• Written instruction a
Could you reproduce the mailing list post about ISO 8859-1 and its control codes word for word, from start to end?

- From: Frank Ellermann <nobody@xyzzy.claranet.de>
- Date: Tue, 25 Mar 2008 17:20:32 +0100
- To: www-international@w3.org
Uma Umamaheswaran wrote: > Of which Level 1 was the structure to be used primarily for > the pure 8-bit 8859 series with no code extensions etc. Yes. Apparently ECMA 94 doesn't clearly say this, maybe this was fixed later in ISO 8859. It would remove all weird ideas about using any G2 / G3 / SS2 / SS3 / ... "within" ISO 8859, and of course in practice nobody does this. > http://lgl.epfl.ch/ada/components/text_processing/implementation.html That confirms most of what was discussed here, still using IND 0x84, removed in a later ISO 6429 (ECMA 48) version. > http://www.faqs.org/rfcs/rfc1502.html That's a "historic" RFC, I sent Harald a list with the ESC sequences that were not yet clear when he wrote this RFC. The fastest way to create new Unicode evangelists, let them figure out ISO 2022 or 4873 ;-) > http://www.columbia.edu/kermit/ftp/e/isok7.txt Ouch, more about ISO 2022 than I ever wanted to know. > I suspect in practice when one tags the email, HTML etc. > with ISO 8859-1 charset, the intent is to use the pure > 8-bit 8859-1 without code extensions and C0, C1 as > defaults from 6429 similar to what can be seen in the > above cited examples. Yes, notably no 0E + 0F (SI + SO or similar), no 8E + 8F (SS2 + SS3), and no 1B 4E + 1B 4F (ditto 7bit) magic. No other 1B oddities, maybe excluding 1B 5B (7bit CSI). Arguably no 85 (NEL), 9B (CSI), or actually no 80..9F at all reserving 8E + 8F for ISO 4873 level 2 without using it at level 1. None of the C1 controls is essential, if all else fails they can be emulated with 7bit. That would support John's argument that windows-1252 is an extension of ISO 8859-1, in practice it is, no matter what the ISO theory about graphical characters said. Frank
Received on Tuesday, 25 March 2008 16:18:53 UTC

• Written instruction b
Can you write out the records from the line with "The image size is (1024, 600)." up to and including the line with "tap(387, 444)", character for character?

• Provided material

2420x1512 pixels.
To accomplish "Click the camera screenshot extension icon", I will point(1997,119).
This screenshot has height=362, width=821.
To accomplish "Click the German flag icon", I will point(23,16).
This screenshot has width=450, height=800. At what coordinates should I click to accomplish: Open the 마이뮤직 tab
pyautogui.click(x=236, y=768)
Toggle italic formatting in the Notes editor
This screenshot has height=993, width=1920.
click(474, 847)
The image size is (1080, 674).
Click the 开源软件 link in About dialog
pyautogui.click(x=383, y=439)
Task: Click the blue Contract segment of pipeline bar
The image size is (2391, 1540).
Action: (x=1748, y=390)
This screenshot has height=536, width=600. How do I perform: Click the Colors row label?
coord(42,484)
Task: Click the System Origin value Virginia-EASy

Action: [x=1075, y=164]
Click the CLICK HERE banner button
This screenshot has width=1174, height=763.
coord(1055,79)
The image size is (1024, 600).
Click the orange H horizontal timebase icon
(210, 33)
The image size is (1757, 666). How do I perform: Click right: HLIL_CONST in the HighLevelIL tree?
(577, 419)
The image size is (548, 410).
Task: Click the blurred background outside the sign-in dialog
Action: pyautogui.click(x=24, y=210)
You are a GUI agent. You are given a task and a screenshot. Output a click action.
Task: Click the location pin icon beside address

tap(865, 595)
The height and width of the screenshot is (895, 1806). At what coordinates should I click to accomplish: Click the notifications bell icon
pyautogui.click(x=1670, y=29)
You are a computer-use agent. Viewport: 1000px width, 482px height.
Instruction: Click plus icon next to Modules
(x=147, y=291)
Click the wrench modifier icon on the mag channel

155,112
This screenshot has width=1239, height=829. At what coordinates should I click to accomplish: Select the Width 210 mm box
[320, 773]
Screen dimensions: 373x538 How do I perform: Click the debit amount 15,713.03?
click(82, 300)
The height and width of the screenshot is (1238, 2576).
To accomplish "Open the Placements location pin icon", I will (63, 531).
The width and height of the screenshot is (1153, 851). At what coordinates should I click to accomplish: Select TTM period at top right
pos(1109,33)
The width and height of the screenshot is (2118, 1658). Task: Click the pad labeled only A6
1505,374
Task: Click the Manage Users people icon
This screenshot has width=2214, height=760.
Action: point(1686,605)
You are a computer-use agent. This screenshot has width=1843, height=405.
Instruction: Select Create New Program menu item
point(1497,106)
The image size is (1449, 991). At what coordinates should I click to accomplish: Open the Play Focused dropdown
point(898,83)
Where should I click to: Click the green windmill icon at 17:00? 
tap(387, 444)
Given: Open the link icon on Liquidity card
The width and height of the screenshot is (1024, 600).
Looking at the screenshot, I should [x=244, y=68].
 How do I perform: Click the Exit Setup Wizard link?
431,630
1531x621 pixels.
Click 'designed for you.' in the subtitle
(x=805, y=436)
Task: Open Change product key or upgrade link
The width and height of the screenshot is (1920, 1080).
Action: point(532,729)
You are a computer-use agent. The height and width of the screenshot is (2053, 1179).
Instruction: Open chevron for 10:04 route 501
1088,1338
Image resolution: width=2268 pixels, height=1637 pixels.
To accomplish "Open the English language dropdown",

• Result a
- From: Frank Ellermann <nobody@xyzzy.claranet.de>
- Date: Tue, 25 Mar 2008 17:20:32 +0100
- To: www-international@w3.org
Uma Umamaheswaran wrote: > Of which Level 1 was the structure to be used primarily for > the pure 8-bit 8859 series with no code extensions etc. Yes. Apparently ECMA 94 doesn't clearly say this, maybe this was fixed later in ISO 8859. It would remove all weird ideas about using any G2 / G3 / SS2 / SS3 / ... "within" ISO 8859, and of course in practice nobody does this. > http://lgl.epfl.ch/ada/components/text_processing/implementation.html That confirms most of what was discussed here, still using IND 0x84, removed in a later ISO 6429 (ECMA 48) version. > http://www.faqs.org/rfcs/rfc1502.html That's a "historic" RFC, I sent Harald a list with the ESC sequences that were not yet clear when he wrote this RFC. The fastest way to create new Unicode evangelists, let them figure out ISO 2022 or 4873 ;-) > http://www.columbia.edu/kermit/ftp/e/isok7.txt Ouch, more about ISO 2022 than I ever wanted to know. > I suspect in practice when one tags the email, HTML etc. > with ISO 8859-1 charset, the intent is to use the pure > 8-bit 8859-1 without code extensions and C0, C1 as > defaults from 6429 similar to what can be seen in the > above cited examples. Yes, notably no 0E + 0F (SI + SO or similar), no 8E + 8F (SS2 + SS3), and no 1B 4E + 1B 4F (ditto 7bit) magic. No other 1B oddities, maybe excluding 1B 5B (7bit CSI). Arguably no 85 (NEL), 9B (CSI), or actually no 80..9F at all reserving 8E + 8F for ISO 4873 level 2 without using it at level 1. None of the C1 controls is essential, if all else fails they can be emulated with 7bit. That would support John's argument that windows-1252 is an extension of ISO 8859-1, in practice it is, no matter what the ISO theory about graphical characters said. Frank
Received on Tuesday, 25 March 2008 16:18:53 UTC

• Result b
The image size is (1024, 600).
Click the orange H horizontal timebase icon
(210, 33)
The image size is (1757, 666). How do I perform: Click right: HLIL_CONST in the HighLevelIL tree?
(577, 419)
The image size is (548, 410).
Task: Click the blurred background outside the sign-in dialog
Action: pyautogui.click(x=24, y=210)
You are a GUI agent. You are given a task and a screenshot. Output a click action.
Task: Click the location pin icon beside address

tap(865, 595)
The height and width of the screenshot is (895, 1806). At what coordinates should I click to accomplish: Click the notifications bell icon
pyautogui.click(x=1670, y=29)
You are a computer-use agent. Viewport: 1000px width, 482px height.
Instruction: Click plus icon next to Modules
(x=147, y=291)
Click the wrench modifier icon on the mag channel

155,112
This screenshot has width=1239, height=829. At what coordinates should I click to accomplish: Select the Width 210 mm box
[320, 773]
Screen dimensions: 373x538 How do I perform: Click the debit amount 15,713.03?
click(82, 300)
The height and width of the screenshot is (1238, 2576).
To accomplish "Open the Placements location pin icon", I will (63, 531).
The width and height of the screenshot is (1153, 851). At what coordinates should I click to accomplish: Select TTM period at top right
pos(1109,33)
The width and height of the screenshot is (2118, 1658). Task: Click the pad labeled only A6
1505,374
Task: Click the Manage Users people icon
This screenshot has width=2214, height=760.
Action: point(1686,605)
You are a computer-use agent. This screenshot has width=1843, height=405.
Instruction: Select Create New Program menu item
point(1497,106)
The image size is (1449, 991). At what coordinates should I click to accomplish: Open the Play Focused dropdown
point(898,83)
Where should I click to: Click the green windmill icon at 17:00? 
tap(387, 444)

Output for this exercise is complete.